> **Work required**
Your copy should hold only the lines from the one containing "The width and height of the screenshot is (892, 922)." through the final line of the entries, exactly as written, with no pictures.

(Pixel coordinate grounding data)
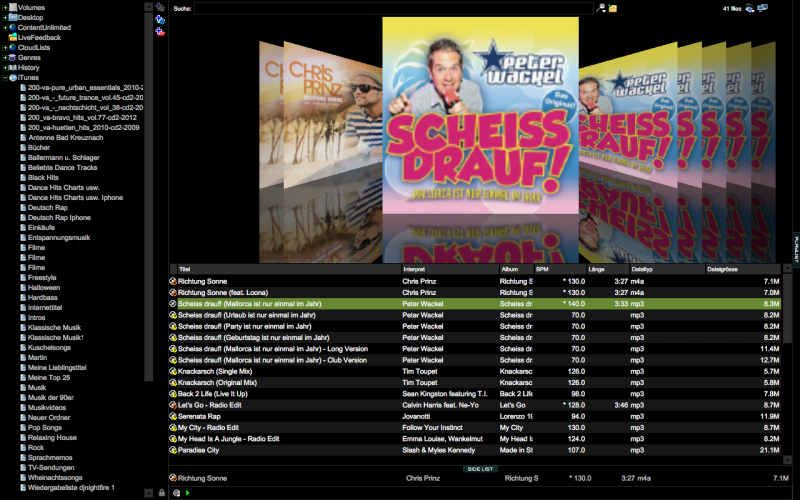The width and height of the screenshot is (800, 500).
Task: Sort tracks by the BPM column header
Action: (543, 269)
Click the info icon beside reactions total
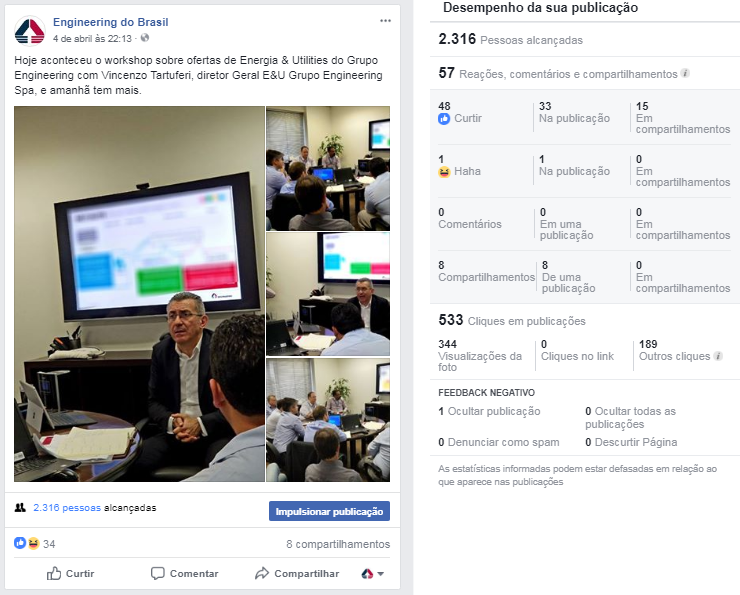This screenshot has height=595, width=740. pyautogui.click(x=685, y=73)
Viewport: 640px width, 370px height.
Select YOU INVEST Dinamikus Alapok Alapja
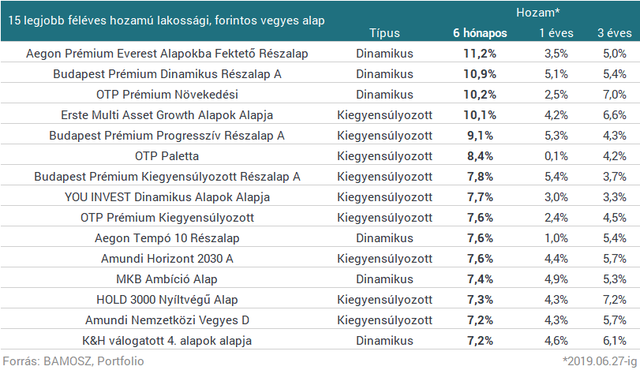click(167, 197)
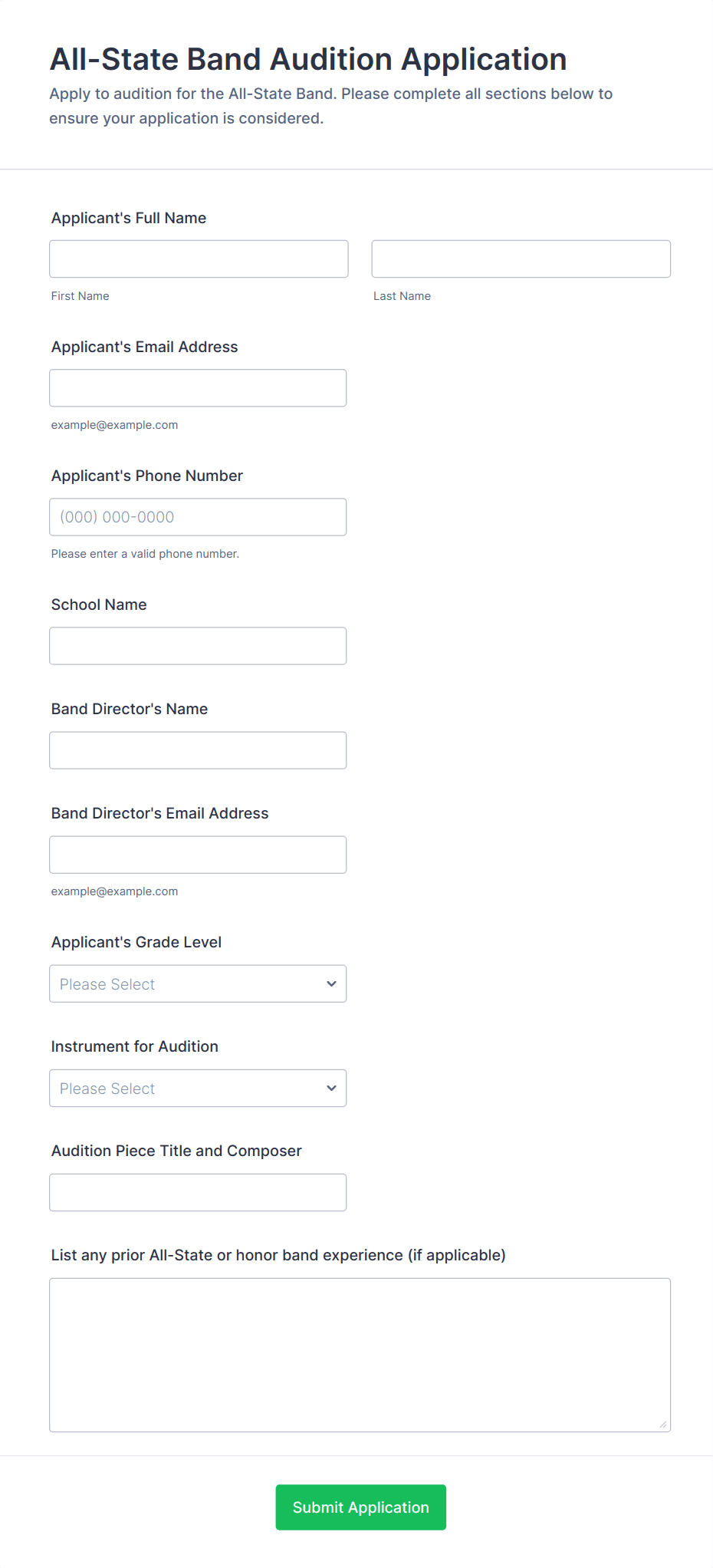This screenshot has height=1568, width=713.
Task: Click the Instrument for Audition chevron arrow
Action: click(x=331, y=1088)
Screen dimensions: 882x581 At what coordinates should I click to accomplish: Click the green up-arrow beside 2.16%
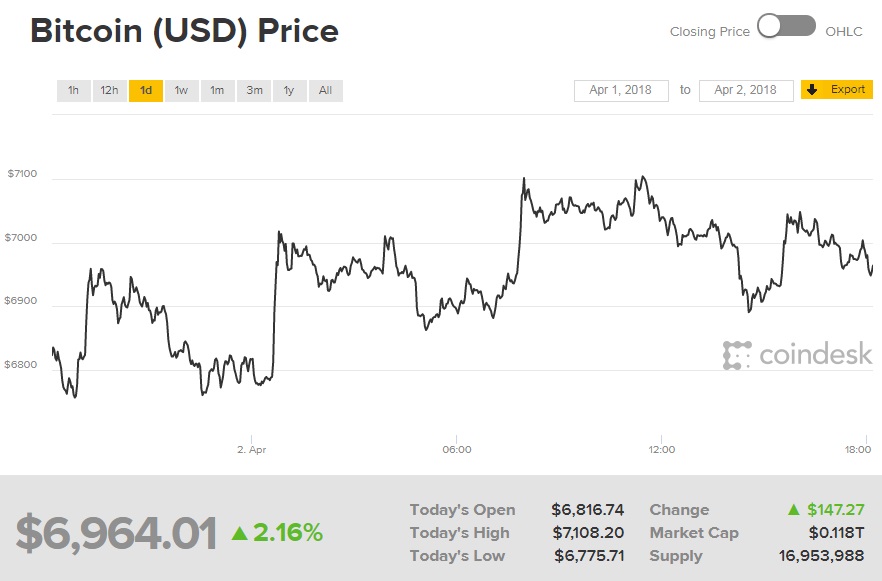click(240, 533)
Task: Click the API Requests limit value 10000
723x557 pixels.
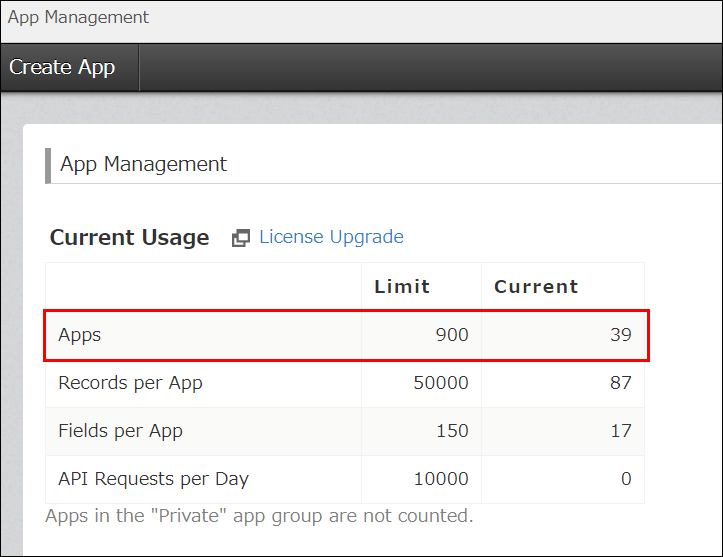Action: tap(440, 479)
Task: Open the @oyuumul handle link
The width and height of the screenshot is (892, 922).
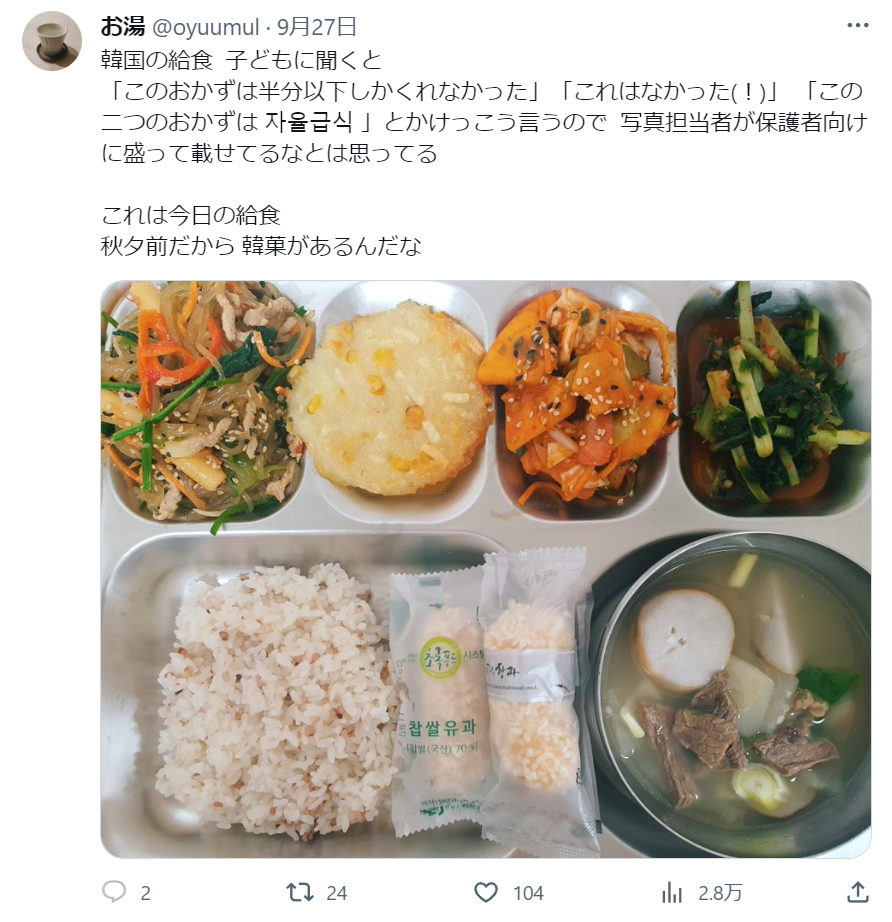Action: [206, 27]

> **The answer**
The width and height of the screenshot is (892, 922).
Action: [206, 27]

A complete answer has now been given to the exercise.